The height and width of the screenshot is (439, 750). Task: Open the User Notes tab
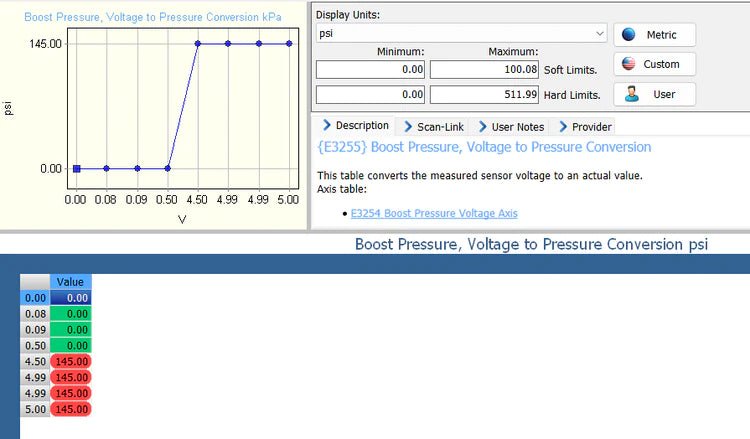tap(517, 127)
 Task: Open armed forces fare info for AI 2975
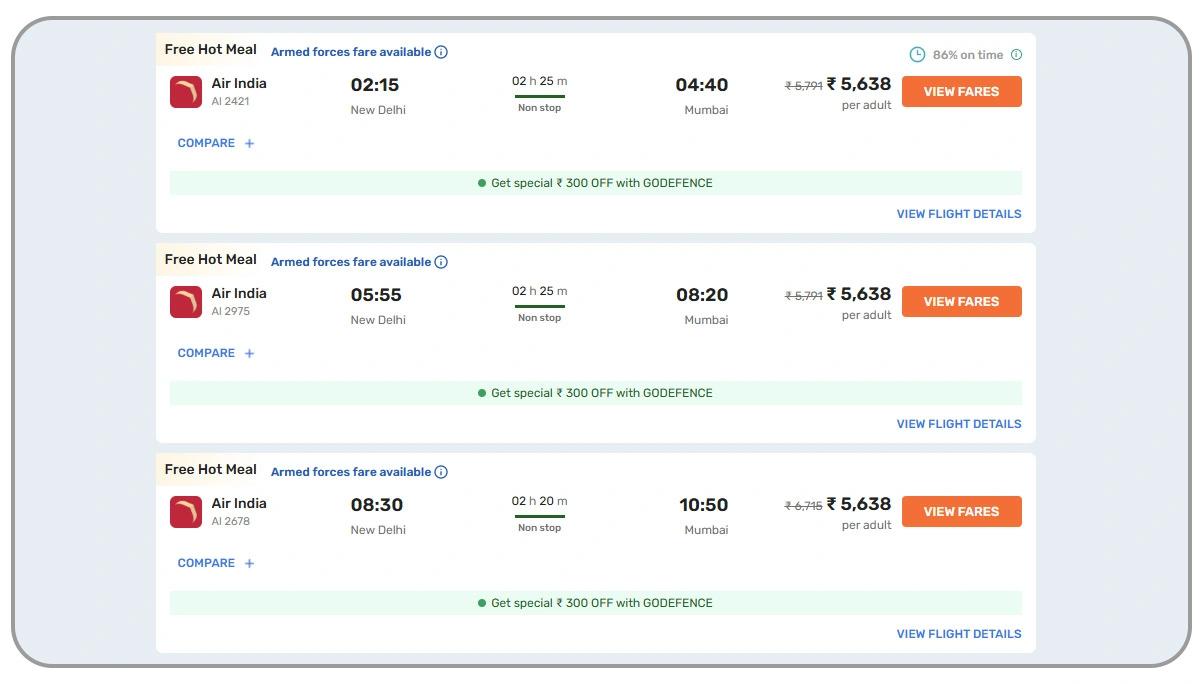point(441,262)

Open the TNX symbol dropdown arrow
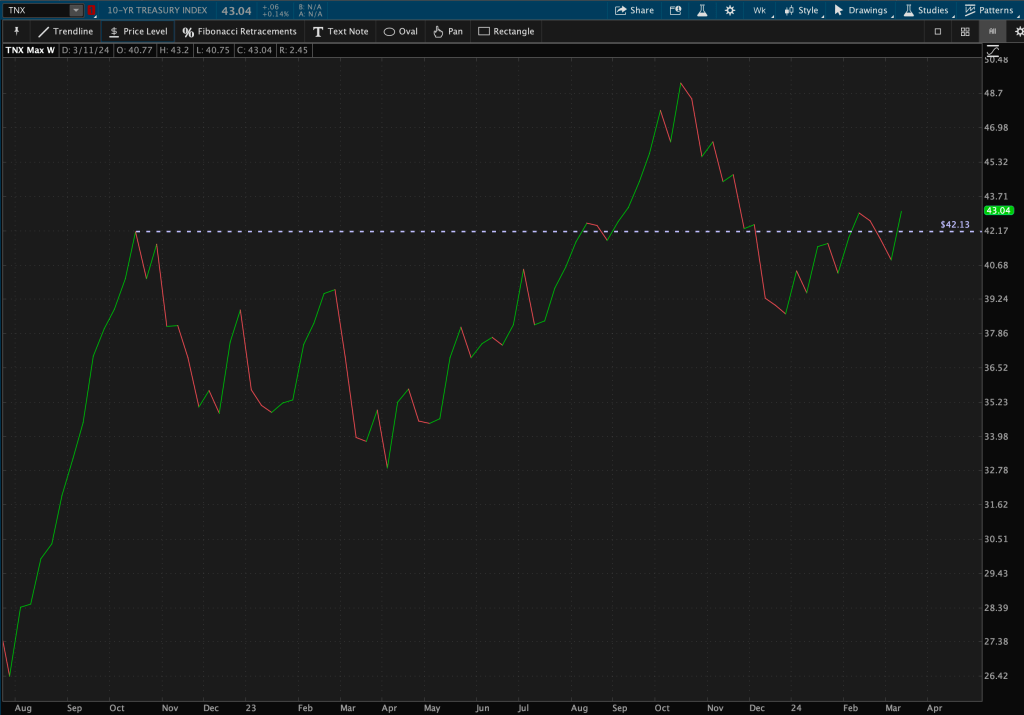point(76,10)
====
→ Directions: Rewrite all the records above, changing each "Open" to "Select" and keeping everything else the same. Leave the pictures out.

→ Problem solution:
The height and width of the screenshot is (439, 750). Task: Select the User Notes tab
tap(517, 127)
 Task: Select armed forces fare info for AI 2975
point(441,262)

Select the TNX symbol dropdown arrow
point(76,10)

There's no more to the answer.